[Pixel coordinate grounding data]
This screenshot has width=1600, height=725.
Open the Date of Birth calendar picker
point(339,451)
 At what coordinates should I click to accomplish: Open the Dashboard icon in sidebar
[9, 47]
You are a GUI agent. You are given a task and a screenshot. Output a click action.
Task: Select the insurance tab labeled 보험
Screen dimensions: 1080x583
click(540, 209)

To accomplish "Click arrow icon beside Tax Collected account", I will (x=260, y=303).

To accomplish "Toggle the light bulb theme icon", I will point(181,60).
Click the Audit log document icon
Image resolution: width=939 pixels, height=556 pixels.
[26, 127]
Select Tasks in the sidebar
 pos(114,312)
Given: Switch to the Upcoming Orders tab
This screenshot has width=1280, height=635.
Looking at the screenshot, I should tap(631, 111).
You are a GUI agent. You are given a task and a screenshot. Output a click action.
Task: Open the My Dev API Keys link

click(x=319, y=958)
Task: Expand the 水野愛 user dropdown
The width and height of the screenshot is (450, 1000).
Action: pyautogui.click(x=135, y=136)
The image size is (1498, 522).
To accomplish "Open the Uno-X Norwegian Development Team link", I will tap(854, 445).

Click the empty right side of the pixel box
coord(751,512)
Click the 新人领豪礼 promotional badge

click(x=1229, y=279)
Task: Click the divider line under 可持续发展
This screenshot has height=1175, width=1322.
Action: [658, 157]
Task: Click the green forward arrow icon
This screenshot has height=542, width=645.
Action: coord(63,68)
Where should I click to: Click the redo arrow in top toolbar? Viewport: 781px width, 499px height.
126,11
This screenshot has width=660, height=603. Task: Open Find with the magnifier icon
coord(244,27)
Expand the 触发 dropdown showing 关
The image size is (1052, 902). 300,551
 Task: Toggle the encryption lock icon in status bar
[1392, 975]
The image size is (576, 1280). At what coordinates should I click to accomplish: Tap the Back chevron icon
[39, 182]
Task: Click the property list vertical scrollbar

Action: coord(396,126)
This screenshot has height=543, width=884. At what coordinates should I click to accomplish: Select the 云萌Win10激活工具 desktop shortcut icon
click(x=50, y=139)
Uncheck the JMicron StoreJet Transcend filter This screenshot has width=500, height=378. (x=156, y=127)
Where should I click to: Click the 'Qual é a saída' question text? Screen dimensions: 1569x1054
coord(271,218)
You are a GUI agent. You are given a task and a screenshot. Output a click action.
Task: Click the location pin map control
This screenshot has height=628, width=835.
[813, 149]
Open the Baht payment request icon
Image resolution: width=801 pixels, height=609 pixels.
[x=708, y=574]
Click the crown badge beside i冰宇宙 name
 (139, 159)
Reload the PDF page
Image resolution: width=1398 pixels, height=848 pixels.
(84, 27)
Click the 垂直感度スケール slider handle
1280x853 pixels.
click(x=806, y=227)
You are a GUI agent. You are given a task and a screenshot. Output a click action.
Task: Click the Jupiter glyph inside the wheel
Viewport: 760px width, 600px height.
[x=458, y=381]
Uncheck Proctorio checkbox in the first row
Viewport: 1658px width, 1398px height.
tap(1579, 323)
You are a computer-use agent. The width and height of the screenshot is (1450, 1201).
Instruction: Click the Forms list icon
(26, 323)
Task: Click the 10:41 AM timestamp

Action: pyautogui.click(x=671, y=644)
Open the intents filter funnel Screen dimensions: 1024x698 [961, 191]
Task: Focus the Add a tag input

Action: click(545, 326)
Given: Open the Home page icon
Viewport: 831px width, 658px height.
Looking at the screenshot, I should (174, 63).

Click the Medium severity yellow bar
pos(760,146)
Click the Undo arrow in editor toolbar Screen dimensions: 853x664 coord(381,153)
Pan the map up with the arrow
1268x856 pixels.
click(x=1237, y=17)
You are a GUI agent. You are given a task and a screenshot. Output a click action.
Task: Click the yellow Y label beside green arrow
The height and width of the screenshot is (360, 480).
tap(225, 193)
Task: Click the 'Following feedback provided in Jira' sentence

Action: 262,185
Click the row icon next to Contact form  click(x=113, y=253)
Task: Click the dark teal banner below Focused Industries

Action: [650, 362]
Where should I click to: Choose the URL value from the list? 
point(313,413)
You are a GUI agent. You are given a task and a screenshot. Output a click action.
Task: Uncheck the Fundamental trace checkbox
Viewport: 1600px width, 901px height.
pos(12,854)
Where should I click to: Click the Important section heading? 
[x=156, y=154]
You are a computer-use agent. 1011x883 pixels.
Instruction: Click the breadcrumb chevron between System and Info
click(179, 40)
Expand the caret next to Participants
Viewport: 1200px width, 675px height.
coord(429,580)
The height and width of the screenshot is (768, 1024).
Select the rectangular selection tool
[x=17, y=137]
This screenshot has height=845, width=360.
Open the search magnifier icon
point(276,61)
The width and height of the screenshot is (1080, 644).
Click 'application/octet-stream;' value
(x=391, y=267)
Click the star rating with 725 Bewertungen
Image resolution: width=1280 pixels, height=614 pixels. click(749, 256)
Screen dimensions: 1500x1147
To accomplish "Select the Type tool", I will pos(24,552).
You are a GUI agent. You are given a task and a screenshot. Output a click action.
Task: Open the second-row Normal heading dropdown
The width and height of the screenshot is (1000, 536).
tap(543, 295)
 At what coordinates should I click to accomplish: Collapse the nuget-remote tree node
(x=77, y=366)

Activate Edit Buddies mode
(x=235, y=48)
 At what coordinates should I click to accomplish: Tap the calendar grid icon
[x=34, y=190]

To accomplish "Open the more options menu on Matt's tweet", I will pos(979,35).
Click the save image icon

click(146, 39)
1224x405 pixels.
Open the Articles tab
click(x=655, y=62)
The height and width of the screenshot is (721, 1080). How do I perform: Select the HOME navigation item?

**Exercise brief**: For the string "green", give the number of lines in the data that contain it, and only that number.

**Solved problem**: 2